Data records
>>>>

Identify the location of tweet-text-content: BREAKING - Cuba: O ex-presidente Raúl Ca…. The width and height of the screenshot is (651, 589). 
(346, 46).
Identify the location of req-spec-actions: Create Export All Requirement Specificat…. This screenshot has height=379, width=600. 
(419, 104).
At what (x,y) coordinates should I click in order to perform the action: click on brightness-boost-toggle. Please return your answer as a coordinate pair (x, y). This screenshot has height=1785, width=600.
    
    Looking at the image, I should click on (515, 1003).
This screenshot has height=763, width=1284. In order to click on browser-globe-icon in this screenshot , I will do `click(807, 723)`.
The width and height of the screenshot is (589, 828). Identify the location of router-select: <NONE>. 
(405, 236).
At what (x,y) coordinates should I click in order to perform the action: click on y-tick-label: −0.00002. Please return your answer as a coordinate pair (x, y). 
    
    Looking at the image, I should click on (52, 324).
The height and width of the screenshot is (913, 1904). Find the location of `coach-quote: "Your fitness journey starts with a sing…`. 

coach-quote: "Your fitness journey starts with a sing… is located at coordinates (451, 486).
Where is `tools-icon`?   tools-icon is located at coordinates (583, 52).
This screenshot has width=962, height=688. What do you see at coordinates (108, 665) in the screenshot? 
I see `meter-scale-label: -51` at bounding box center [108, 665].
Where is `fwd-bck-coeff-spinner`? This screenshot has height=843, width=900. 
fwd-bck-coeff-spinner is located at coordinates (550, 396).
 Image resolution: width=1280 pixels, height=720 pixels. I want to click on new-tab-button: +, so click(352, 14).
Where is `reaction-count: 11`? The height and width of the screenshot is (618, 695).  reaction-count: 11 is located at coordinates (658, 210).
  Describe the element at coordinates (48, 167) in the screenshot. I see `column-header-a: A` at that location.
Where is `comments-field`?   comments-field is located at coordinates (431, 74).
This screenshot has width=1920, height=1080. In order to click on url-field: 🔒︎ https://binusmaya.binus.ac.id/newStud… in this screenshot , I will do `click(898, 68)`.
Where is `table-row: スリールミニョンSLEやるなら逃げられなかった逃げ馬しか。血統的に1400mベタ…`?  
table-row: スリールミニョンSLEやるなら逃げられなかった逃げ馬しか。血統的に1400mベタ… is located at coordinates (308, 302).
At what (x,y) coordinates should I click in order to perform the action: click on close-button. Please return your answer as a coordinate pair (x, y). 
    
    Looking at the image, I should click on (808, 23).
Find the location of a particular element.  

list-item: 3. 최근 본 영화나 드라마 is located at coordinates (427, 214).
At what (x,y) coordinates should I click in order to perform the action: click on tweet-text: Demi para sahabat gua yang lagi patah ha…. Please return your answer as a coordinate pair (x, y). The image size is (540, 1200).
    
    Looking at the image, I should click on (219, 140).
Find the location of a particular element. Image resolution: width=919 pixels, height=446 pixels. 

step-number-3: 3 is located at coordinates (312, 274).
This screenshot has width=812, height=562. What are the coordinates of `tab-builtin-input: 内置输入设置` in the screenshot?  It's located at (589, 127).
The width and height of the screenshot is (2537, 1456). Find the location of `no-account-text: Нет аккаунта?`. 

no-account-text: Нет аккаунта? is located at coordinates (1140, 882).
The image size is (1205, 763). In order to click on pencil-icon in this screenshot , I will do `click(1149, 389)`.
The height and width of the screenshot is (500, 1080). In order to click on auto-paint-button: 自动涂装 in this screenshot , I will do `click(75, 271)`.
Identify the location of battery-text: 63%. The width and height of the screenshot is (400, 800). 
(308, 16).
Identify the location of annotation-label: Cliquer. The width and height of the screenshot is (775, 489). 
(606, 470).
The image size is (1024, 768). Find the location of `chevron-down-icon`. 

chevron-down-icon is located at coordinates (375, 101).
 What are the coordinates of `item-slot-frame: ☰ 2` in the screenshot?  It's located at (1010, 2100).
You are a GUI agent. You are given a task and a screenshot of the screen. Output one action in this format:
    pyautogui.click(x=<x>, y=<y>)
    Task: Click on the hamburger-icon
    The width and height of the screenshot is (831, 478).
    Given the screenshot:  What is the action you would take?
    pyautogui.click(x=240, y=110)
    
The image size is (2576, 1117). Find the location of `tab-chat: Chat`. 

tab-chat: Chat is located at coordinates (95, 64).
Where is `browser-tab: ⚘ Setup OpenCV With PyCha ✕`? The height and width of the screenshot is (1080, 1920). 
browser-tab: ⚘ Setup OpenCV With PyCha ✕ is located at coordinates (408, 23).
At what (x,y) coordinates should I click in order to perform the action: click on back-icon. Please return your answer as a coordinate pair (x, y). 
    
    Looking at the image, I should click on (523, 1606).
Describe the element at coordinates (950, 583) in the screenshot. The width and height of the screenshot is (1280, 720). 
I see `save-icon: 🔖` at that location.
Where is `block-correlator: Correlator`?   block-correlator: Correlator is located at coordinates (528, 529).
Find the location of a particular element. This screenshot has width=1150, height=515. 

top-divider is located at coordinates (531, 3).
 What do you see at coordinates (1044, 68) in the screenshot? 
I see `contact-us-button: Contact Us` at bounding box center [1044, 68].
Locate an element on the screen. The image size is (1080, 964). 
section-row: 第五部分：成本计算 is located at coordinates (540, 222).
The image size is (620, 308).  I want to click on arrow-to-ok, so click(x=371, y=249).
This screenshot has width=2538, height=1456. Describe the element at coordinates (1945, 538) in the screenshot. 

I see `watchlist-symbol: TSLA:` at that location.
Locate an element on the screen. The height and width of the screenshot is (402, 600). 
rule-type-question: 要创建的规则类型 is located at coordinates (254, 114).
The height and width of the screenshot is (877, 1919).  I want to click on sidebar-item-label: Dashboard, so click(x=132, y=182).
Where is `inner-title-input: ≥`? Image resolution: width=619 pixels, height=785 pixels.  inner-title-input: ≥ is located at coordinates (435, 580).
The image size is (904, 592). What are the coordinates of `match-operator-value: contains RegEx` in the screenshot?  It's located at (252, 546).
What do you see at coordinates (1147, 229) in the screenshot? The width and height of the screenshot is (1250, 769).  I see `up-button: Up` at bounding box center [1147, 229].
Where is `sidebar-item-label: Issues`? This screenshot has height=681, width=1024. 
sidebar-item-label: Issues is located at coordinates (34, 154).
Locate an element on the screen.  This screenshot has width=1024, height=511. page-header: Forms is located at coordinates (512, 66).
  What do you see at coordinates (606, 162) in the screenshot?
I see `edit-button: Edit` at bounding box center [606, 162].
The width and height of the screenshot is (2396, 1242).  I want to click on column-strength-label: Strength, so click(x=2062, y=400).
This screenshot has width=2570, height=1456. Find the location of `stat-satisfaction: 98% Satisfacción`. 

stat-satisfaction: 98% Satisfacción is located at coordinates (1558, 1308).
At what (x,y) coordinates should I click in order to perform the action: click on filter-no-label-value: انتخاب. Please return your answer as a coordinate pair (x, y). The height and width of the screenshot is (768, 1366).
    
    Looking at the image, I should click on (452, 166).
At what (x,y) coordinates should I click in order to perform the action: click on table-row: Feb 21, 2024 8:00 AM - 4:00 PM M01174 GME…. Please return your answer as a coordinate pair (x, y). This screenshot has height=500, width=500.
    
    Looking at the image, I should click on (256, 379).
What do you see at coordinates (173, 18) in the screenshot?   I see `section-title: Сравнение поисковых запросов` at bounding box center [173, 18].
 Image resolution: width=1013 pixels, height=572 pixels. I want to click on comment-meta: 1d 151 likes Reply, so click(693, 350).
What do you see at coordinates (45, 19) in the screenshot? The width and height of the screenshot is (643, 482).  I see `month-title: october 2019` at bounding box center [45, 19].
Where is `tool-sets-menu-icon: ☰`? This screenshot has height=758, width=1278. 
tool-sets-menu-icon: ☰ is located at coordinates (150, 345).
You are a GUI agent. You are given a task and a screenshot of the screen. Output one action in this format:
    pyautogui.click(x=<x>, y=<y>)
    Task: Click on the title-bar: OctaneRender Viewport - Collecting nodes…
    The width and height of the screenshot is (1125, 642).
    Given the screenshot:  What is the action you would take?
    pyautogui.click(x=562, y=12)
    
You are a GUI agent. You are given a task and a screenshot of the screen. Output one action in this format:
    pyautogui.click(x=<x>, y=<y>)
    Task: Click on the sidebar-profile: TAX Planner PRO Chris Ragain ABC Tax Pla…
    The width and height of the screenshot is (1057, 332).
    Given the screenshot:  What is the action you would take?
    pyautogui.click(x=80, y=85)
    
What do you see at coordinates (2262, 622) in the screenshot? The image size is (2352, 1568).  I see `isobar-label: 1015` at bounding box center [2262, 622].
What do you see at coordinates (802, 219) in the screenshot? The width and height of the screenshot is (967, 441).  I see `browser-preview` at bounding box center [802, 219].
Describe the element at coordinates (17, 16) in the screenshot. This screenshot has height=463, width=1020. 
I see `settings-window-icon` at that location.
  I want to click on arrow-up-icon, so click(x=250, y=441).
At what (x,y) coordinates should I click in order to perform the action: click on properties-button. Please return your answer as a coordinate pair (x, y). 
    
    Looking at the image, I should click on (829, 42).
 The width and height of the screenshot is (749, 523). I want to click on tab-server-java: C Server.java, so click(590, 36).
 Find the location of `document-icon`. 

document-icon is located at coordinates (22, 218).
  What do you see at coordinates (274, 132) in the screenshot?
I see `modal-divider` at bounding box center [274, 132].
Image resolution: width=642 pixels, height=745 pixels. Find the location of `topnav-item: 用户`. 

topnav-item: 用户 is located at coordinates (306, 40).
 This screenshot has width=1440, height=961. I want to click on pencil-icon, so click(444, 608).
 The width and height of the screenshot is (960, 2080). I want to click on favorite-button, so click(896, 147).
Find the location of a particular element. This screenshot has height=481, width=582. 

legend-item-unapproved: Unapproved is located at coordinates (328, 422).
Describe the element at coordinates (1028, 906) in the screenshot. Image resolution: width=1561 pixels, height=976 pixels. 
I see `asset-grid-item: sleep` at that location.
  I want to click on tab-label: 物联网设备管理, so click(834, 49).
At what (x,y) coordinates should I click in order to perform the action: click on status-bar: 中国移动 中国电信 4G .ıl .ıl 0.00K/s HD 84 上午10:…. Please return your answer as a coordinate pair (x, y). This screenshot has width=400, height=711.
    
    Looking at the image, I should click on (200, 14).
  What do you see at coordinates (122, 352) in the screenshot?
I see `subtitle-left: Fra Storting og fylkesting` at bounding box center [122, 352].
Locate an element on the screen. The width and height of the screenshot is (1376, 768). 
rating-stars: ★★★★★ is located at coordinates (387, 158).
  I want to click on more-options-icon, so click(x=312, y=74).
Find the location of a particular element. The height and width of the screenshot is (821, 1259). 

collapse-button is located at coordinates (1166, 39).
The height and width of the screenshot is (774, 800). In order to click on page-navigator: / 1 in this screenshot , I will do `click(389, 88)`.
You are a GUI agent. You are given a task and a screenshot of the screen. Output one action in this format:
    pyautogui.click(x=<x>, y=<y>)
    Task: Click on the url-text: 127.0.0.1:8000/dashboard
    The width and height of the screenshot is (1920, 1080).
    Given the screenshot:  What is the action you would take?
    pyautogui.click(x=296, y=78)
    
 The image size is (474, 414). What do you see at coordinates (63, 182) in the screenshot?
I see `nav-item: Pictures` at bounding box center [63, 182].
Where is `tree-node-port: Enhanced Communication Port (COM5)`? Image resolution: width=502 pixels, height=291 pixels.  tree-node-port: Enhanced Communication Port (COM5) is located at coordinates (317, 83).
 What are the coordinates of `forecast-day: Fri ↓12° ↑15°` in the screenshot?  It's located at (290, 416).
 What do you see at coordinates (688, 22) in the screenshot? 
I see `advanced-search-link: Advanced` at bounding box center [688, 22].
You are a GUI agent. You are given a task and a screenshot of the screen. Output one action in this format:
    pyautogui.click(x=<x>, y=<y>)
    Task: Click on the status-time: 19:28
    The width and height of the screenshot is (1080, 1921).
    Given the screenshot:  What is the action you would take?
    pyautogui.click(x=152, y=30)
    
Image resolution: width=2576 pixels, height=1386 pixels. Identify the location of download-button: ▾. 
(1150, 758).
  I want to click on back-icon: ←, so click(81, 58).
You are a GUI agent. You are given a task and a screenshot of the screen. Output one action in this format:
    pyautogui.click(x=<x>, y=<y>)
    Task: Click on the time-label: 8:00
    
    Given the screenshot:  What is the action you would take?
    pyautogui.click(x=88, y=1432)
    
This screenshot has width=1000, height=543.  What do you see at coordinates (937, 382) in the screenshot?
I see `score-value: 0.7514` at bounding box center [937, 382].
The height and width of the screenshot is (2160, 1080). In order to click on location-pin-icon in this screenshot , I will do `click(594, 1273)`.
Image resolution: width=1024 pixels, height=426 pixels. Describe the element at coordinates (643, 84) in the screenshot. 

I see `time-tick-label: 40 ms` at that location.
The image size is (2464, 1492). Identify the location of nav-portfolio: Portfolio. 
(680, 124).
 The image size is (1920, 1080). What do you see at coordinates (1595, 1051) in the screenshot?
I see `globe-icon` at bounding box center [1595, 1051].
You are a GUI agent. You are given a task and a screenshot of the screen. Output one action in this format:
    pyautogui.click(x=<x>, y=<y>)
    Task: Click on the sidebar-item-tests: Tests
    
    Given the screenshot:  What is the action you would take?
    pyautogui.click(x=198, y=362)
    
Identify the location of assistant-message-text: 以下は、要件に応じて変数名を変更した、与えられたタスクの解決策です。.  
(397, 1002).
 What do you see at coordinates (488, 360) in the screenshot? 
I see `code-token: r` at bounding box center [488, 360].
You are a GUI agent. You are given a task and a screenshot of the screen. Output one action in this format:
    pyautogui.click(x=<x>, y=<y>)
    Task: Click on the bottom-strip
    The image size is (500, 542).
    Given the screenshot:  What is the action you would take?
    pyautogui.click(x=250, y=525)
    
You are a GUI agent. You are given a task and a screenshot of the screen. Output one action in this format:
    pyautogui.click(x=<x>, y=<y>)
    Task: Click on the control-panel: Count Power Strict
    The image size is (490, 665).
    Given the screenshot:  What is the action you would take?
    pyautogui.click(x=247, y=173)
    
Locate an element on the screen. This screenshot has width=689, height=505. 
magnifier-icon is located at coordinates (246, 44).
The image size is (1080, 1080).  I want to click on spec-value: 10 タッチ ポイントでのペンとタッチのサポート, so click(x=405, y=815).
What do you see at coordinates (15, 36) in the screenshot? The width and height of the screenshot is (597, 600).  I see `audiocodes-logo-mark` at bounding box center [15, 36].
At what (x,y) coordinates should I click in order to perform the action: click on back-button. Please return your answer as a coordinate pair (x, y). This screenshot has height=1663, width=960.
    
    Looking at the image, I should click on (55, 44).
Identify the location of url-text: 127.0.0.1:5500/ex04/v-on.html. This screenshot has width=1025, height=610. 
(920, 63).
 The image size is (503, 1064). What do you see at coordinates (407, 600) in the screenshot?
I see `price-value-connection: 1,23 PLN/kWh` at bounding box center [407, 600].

<<<<

Work to complete
Copy the data verbatim, from the line that contains "Describe the element at coordinates (950, 583)" to the line that contains "The image size is (620, 308).", including both of those lines.

Result of this task
Describe the element at coordinates (950, 583) in the screenshot. The width and height of the screenshot is (1280, 720). 
I see `save-icon: 🔖` at that location.
Where is `block-correlator: Correlator`?   block-correlator: Correlator is located at coordinates (528, 529).
Find the location of a particular element. This screenshot has width=1150, height=515. 

top-divider is located at coordinates (531, 3).
 What do you see at coordinates (1044, 68) in the screenshot? 
I see `contact-us-button: Contact Us` at bounding box center [1044, 68].
Locate an element on the screen. The image size is (1080, 964). 
section-row: 第五部分：成本计算 is located at coordinates (540, 222).
The image size is (620, 308).  I want to click on arrow-to-ok, so click(x=371, y=249).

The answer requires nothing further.